■ **Instructions to follow**: Copy out the text of every record below word for word, and leave the pictures out.

━━━ Source records

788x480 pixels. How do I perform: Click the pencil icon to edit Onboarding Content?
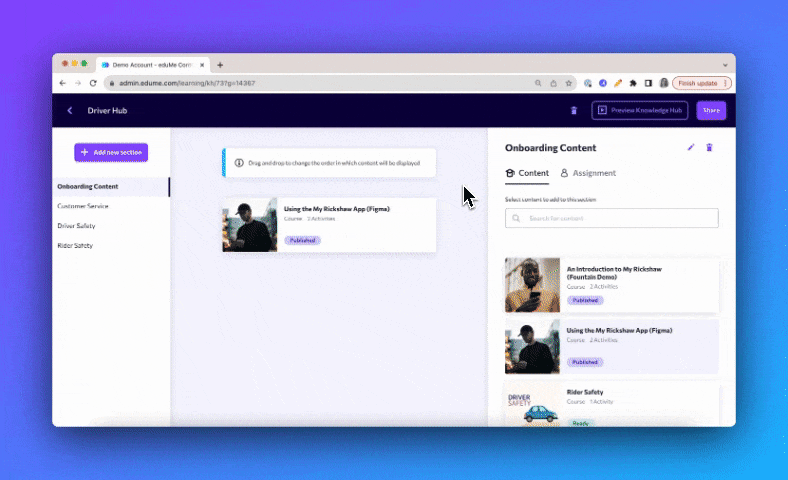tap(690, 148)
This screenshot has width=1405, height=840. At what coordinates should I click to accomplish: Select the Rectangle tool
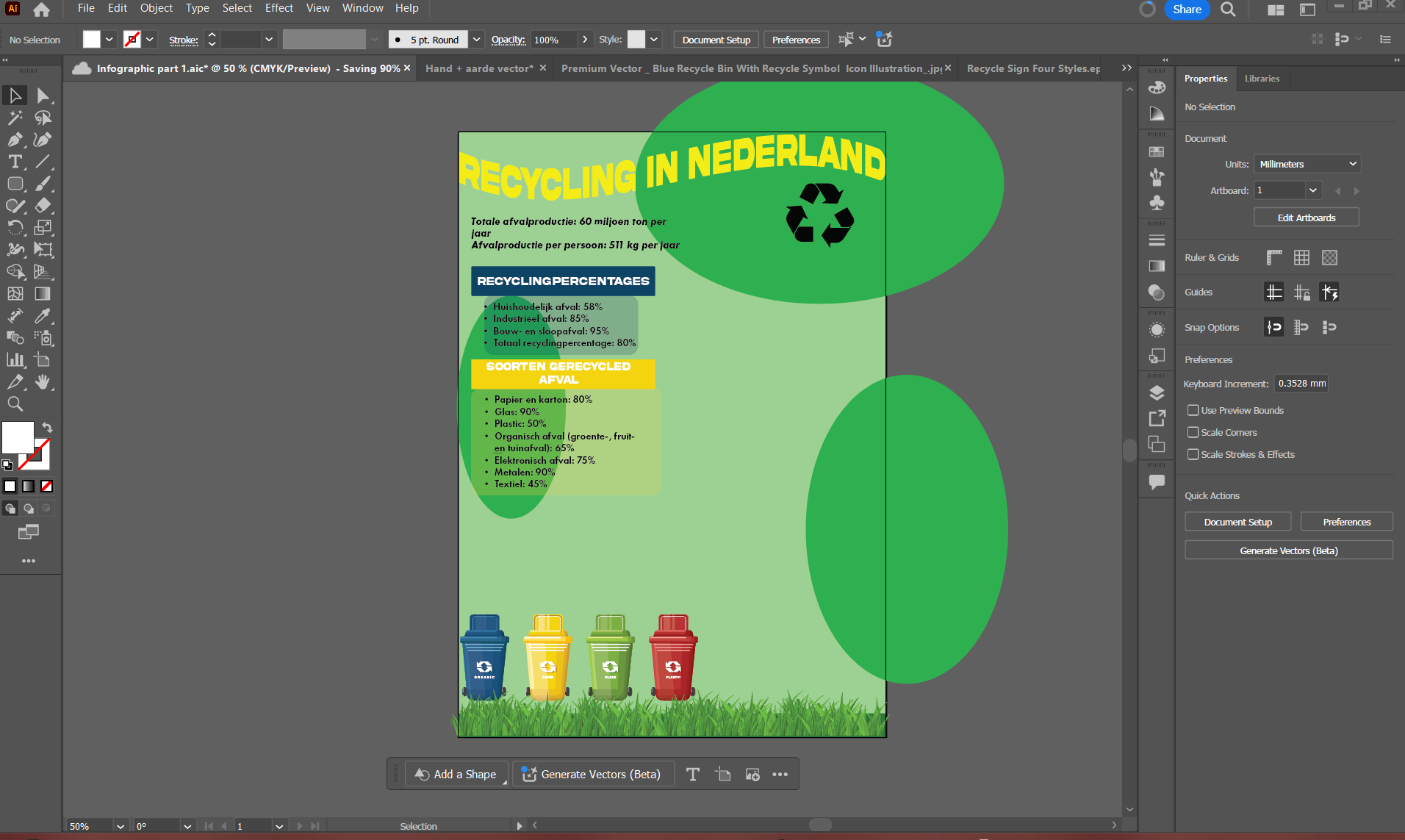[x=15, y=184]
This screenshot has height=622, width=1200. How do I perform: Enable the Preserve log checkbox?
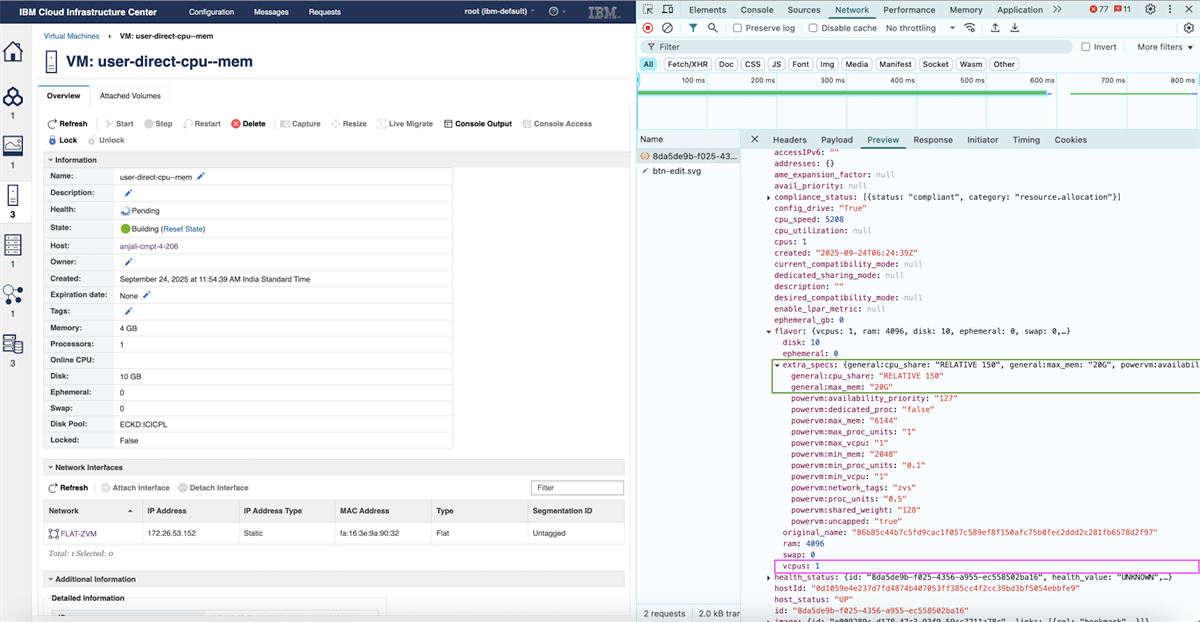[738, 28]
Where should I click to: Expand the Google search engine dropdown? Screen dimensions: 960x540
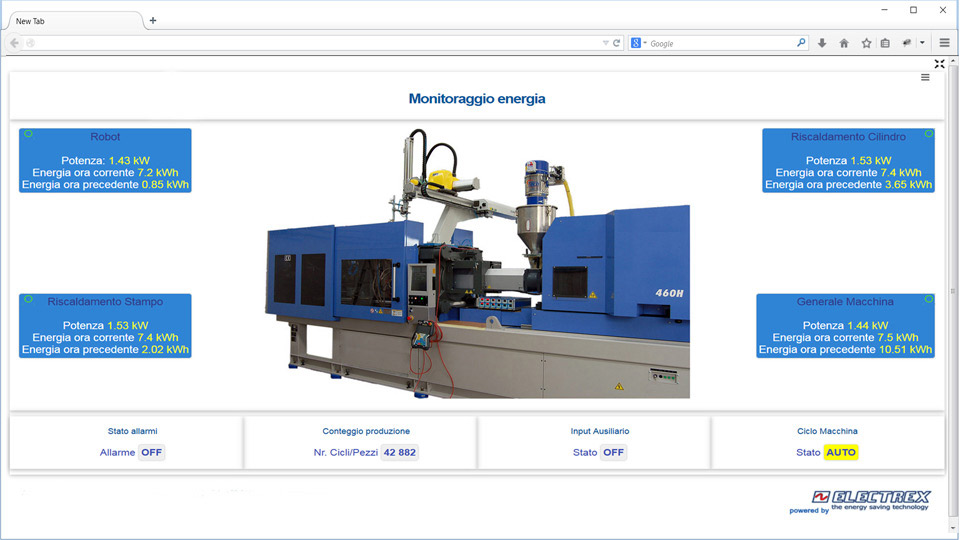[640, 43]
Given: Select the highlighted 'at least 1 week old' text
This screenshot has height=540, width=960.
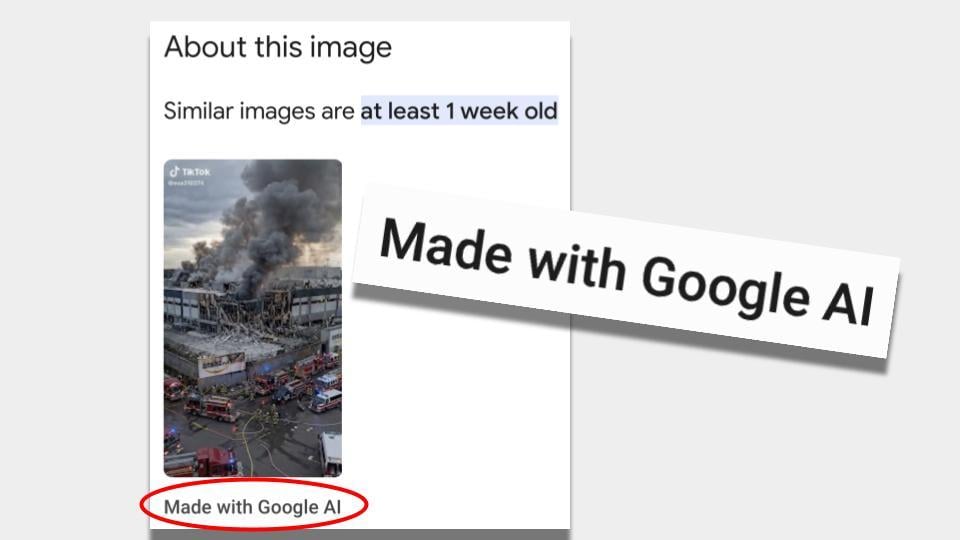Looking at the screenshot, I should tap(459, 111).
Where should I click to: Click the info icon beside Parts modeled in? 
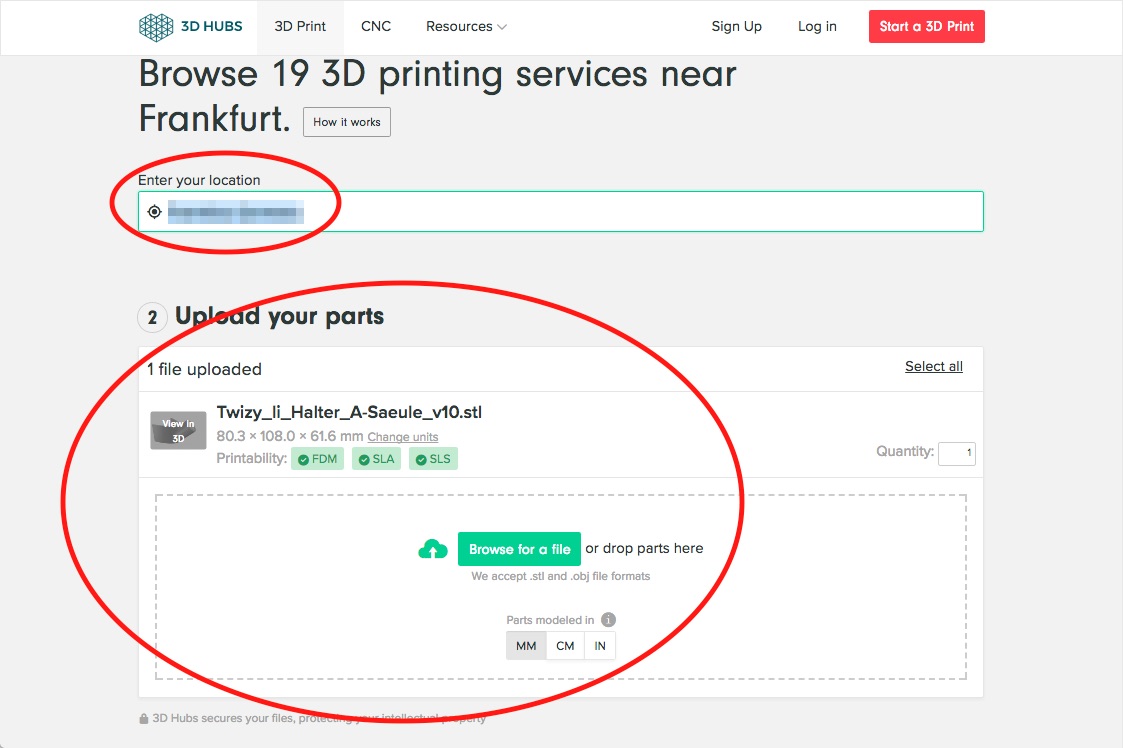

━━━━━━

■ **Worked answer**:
788x480 pixels. How do I perform: Click the pencil icon to edit Onboarding Content?
tap(690, 148)
This screenshot has width=1405, height=840. At what coordinates should I click to accomplish: Select the Rectangle tool
[x=15, y=184]
This screenshot has height=622, width=1200. How do I perform: Enable the Preserve log checkbox?
[738, 28]
Where should I click to: Expand the Google search engine dropdown? Screen dimensions: 960x540
[640, 43]
Given: Select the highlighted 'at least 1 week old' text
This screenshot has height=540, width=960.
Looking at the screenshot, I should tap(459, 111).
Where should I click to: Click the info icon beside Parts modeled in? 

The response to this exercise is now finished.